How Wonderful Life Will Be

My hair soaked from a day spent soaking up the Southern sun and cool waters of a lake nestled in the valley of two mountain ranges. My arms tired from sailing and swimming, my lips chapped from the breeze that turns into wind when the direction catches you the right way. The smell of summer and the freckles that surprise me as quickly as they disappear when the season fades.

The contrast of cotton and water against my skin, my timeless zip-up jacket that’s fit me perfectly from age ten and beyond, the holes only noticeable to strangers, not to me. The sound of my dad’s contagious laugher as he tells me the same stories, sitting on the dock, watching the fireflys and the stars compete in the contest to see who can light up the dusk with the most sweetness.
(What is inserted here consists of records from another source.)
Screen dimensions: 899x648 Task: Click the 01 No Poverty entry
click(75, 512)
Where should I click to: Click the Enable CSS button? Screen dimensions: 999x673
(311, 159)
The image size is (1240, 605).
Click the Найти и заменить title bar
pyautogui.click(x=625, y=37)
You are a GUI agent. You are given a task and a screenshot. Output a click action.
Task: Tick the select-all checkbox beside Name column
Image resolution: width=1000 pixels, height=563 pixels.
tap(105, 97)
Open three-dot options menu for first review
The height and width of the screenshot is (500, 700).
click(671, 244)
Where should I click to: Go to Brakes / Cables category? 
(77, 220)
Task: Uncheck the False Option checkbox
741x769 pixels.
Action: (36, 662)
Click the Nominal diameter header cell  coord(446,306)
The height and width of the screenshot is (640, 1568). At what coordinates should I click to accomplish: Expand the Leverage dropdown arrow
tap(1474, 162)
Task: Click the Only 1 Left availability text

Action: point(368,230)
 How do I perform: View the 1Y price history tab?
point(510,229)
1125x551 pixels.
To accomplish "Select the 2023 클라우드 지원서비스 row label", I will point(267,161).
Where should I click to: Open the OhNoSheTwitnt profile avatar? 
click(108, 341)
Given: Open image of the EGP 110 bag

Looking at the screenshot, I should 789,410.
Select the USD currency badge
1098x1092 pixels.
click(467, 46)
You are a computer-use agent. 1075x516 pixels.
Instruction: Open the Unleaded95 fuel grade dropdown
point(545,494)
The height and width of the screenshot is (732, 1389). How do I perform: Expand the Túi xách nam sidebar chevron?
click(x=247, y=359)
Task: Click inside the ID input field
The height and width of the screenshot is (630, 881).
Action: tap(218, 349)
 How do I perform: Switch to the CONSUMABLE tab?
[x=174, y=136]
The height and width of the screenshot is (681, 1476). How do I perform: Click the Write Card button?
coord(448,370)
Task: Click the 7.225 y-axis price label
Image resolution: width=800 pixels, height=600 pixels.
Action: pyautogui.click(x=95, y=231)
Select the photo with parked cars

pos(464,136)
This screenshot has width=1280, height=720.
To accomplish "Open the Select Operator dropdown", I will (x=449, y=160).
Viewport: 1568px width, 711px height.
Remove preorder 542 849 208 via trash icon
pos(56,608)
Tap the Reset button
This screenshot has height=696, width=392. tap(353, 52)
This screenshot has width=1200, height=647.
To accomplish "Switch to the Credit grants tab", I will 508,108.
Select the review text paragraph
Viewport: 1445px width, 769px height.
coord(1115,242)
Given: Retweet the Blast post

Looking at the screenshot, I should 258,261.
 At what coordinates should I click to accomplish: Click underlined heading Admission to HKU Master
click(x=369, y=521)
After pitchers of lemonade made by my mother with help from Splenda and the fall of night, my head rests on my dad’s shoulder and I’m comforted by the smell of Old Spice. Unlucky catching fish, as we usually are, I find myself drifting to sleep as my dad quietly hums “Goodnight My Angel” into my ear, promising me of the days I’ve yet to experience. He sings me to sleep, telling me to dream of how wonderful my life will be, how wonderful it will be in the hours I can’t see passing, or in the moments that become memories as easily as they pass by.

And it is only with the reminder of morning sun shining in my eyes, walking down Broadway toward my job as my iPod plays that old familiar tune that I’m brought back to those endless summers growing up, where my dad was my best friend, and my greatest worry was being able to play in the water from early noon to night, and if we’d walk a mile to get ice cream sundaes on Sunday nights.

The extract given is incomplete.